Red Pine again: “It is hard to overestimate the impact Hung-jen had on Zen. His disciples founded both its Northern and its Southern schools and lectured before emperors and court officials. They were the first harvest of the Zen grove, and they were responsible for spreading Zen throughout China…. Hung-jen’s stature and the communal practice he fostered attracted people from all over the country. What attracted them wasn’t an ideology or a set of ascetic practices or something magical or mysterious. What attracted people was simply a way of life.”
But it may be that Hung-jen’s greatest contribution to Zen was the finding of the Sixth and last Patriarch of Chan Buddhism: Hui-neng. It is an amazing story how Hui-neng goes from being a peasant monk who worked in a huge monastery pounding rice — what we would call a laybrother in Catholic monasticism–how he went from that to becoming the Sixth and greatest Zen Patriarch is a story that never ceases to amaze. This is a story that does not get extensively treated in this book because it deserves a whole treatment in itself. Suffice it to say that Hui-neng is not only one of the giants of Zen but also the real foundation of Japanese Rinzai Zen, and one of the greatest spiritual figures in world history–and for me he is more interesting than Milarepa in many ways. Merton wrote about him; he was one of his favorites, and if you want to get a handle on what Zen is about you will need to confront Hui-neng yourself. We will deal with Hui-neng in another posting at another time.

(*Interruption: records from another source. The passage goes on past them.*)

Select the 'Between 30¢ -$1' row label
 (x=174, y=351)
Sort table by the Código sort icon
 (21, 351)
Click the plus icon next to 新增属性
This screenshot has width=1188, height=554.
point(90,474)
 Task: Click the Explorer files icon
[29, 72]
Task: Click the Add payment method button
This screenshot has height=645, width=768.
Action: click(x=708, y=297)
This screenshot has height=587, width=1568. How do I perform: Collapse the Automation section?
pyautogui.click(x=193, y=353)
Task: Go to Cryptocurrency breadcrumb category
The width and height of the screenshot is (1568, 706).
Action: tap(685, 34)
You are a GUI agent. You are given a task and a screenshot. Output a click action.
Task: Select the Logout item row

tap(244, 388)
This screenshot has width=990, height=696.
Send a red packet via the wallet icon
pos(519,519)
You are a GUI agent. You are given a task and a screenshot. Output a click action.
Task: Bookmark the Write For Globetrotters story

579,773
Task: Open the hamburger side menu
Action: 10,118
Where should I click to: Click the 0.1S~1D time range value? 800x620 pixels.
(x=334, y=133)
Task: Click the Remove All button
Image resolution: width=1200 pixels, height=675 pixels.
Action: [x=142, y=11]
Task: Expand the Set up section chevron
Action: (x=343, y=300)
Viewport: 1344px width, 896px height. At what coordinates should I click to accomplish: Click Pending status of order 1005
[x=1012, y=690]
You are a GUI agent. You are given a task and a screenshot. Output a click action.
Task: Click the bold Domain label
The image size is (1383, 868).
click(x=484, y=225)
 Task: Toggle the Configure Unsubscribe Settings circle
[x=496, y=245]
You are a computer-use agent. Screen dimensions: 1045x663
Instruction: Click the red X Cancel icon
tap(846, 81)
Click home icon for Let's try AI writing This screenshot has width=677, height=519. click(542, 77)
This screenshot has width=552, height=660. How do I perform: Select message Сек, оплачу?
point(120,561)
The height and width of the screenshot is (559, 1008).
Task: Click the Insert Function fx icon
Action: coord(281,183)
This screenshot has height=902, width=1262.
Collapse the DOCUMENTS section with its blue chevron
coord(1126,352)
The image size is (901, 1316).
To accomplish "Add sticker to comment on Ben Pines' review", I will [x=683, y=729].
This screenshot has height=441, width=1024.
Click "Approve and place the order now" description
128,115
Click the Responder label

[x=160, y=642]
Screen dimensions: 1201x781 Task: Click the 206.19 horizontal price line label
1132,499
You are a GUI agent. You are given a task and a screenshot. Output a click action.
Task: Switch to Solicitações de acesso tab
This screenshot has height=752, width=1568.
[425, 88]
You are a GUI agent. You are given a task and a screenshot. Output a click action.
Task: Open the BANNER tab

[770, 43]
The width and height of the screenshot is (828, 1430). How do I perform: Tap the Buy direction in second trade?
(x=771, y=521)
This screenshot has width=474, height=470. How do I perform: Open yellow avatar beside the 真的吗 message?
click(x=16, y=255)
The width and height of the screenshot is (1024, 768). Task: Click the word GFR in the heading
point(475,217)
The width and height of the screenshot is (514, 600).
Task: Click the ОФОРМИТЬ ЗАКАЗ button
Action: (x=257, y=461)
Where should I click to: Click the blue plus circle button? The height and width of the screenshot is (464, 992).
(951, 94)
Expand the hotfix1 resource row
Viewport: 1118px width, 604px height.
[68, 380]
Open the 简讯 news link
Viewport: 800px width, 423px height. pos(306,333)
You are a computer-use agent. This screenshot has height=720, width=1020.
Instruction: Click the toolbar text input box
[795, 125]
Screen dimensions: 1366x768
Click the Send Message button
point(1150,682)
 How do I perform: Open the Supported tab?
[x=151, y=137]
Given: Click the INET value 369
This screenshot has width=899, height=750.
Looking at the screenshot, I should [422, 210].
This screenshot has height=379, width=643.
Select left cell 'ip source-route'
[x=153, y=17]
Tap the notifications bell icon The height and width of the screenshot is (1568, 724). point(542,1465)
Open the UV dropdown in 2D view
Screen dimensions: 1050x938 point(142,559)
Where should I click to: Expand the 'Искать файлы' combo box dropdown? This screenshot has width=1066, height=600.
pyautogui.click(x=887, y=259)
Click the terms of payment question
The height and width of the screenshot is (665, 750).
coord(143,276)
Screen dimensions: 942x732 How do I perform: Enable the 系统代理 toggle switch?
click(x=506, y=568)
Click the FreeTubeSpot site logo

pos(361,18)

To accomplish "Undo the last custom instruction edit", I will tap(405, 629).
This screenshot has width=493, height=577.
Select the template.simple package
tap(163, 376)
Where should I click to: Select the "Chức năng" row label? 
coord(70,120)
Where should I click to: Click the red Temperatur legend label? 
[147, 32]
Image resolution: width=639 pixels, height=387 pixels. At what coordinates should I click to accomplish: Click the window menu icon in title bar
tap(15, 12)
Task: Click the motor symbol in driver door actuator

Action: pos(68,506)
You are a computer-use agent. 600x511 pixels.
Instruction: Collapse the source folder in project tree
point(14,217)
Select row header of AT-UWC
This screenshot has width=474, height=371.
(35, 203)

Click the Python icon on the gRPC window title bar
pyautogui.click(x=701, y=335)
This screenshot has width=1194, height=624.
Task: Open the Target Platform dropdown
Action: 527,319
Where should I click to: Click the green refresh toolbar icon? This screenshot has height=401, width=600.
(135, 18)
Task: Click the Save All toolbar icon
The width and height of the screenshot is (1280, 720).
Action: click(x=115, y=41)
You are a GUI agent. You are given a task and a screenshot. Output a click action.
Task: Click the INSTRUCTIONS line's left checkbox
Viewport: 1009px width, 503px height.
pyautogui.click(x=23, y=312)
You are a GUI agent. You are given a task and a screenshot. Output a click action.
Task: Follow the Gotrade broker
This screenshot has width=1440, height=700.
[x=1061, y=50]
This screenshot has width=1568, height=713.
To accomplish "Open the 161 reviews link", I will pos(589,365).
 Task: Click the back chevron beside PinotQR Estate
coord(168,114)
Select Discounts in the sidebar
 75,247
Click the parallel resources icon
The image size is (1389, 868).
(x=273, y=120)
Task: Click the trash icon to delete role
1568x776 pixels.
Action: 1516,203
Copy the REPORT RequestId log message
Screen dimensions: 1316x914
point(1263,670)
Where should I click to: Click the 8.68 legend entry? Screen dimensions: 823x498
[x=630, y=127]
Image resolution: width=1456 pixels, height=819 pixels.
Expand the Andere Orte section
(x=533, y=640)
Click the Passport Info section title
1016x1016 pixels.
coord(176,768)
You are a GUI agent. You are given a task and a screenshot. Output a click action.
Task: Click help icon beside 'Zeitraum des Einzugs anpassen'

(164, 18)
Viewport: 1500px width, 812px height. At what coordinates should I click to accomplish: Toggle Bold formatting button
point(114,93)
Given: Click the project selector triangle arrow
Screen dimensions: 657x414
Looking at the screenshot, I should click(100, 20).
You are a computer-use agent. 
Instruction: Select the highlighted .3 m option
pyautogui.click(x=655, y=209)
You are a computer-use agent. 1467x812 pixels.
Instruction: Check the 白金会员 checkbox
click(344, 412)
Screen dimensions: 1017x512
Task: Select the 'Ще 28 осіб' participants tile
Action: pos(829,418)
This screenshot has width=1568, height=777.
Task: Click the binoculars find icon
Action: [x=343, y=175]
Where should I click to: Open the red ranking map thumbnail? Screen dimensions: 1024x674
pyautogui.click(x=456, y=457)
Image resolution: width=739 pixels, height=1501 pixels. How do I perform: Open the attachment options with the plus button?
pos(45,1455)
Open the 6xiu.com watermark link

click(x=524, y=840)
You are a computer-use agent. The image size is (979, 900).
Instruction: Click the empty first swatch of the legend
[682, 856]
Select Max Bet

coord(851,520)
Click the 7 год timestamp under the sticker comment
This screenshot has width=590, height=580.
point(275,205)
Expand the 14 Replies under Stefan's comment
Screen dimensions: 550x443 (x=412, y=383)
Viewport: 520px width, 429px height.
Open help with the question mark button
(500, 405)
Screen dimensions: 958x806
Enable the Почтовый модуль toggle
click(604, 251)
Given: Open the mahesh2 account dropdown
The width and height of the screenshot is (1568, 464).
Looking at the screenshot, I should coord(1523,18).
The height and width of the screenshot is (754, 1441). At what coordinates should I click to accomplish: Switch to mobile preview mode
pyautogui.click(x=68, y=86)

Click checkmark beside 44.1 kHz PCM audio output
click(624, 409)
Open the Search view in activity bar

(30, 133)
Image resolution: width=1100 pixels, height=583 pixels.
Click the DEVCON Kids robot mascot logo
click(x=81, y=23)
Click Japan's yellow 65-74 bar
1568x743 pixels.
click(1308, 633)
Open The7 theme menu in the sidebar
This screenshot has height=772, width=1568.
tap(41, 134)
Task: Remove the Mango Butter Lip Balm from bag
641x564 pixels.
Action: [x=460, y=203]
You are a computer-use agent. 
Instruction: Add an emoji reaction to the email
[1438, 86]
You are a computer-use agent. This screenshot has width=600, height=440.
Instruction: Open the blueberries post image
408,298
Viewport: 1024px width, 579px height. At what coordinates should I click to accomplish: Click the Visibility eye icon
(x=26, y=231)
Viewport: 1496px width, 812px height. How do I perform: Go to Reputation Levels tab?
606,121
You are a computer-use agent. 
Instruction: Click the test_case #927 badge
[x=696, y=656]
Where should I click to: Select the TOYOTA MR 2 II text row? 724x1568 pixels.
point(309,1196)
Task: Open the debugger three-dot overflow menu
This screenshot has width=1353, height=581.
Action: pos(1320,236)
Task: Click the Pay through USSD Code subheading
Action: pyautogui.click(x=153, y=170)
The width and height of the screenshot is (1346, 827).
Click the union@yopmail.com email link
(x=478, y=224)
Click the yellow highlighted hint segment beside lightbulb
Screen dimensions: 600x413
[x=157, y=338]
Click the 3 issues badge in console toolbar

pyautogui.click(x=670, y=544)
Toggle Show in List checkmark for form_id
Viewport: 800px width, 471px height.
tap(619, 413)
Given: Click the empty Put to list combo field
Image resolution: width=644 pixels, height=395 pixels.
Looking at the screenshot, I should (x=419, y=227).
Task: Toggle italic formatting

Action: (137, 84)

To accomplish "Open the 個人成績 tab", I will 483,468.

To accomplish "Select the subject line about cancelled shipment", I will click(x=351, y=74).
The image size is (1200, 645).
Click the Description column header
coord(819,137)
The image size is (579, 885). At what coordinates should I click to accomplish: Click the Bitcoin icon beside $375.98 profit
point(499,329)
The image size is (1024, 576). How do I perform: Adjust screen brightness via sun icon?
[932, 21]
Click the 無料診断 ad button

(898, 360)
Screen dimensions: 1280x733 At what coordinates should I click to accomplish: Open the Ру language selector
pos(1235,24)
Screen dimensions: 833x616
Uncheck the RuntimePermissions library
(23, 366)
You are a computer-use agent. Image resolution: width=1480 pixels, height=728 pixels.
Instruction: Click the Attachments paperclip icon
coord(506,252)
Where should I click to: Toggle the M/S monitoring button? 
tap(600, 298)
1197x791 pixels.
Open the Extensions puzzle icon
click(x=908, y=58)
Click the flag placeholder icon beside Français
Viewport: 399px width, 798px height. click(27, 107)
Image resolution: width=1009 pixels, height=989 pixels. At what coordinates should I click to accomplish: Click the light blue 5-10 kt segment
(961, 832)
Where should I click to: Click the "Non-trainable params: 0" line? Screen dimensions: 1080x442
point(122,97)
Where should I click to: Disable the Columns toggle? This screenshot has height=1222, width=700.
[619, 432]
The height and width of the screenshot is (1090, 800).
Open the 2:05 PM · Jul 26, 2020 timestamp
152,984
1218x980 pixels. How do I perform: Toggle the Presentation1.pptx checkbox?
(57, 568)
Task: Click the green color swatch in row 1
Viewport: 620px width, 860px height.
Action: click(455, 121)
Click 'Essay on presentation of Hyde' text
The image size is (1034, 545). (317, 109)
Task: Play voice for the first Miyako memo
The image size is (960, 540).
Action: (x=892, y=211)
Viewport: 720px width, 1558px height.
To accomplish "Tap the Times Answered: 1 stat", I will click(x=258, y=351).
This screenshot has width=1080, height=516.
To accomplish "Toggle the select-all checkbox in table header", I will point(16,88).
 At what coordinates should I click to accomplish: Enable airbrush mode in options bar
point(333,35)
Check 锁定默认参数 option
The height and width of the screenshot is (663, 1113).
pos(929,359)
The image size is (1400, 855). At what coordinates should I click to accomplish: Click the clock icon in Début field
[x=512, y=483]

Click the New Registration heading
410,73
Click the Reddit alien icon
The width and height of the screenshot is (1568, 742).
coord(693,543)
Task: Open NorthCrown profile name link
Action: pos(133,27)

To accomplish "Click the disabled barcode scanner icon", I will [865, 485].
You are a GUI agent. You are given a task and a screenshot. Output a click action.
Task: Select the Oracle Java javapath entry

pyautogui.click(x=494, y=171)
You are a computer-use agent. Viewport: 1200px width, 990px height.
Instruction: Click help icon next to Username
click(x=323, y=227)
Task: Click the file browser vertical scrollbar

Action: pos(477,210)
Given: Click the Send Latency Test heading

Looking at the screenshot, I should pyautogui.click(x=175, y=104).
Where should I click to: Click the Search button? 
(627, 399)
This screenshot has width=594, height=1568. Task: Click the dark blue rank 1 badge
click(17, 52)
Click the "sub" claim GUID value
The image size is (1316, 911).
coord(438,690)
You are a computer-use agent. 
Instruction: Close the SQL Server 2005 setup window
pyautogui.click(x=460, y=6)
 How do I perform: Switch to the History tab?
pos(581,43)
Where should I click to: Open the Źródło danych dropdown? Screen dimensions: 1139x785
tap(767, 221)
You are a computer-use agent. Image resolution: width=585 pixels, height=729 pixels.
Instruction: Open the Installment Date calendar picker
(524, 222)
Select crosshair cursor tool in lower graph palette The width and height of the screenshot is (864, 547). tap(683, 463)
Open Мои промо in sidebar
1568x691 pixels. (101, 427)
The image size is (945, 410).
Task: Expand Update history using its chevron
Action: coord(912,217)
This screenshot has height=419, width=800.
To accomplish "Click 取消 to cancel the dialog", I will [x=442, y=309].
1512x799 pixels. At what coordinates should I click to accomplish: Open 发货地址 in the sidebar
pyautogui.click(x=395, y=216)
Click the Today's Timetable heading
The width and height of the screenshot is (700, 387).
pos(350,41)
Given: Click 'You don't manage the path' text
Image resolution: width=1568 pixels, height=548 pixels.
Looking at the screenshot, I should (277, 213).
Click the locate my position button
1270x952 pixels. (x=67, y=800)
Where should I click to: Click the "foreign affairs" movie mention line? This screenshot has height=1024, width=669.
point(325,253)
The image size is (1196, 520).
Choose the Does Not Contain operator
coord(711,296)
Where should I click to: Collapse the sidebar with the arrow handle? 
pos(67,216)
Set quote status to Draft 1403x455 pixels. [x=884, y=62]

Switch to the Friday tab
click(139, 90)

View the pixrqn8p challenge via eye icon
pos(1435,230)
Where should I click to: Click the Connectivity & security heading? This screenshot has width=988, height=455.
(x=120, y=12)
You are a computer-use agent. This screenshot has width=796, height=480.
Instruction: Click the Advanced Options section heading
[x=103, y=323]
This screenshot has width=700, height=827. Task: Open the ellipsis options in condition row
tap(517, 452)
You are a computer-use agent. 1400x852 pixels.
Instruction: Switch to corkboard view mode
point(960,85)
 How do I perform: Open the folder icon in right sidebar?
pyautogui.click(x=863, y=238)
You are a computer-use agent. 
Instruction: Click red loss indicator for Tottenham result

Well, we have gone long enough on this topic, but we have only scratched the surface of the riches of this book. I focused on the historical material, but the book is full of personal anecdotes and encounters with Zen masters and nuns and laypeople and hermits. There are some very interesting observations about modern China and also the rebirth of Buddhism and Taoism in the new China. And also some very touching self-revelation by Red Pine about his own past. It was a trip worth taking, and I am glad he took us along.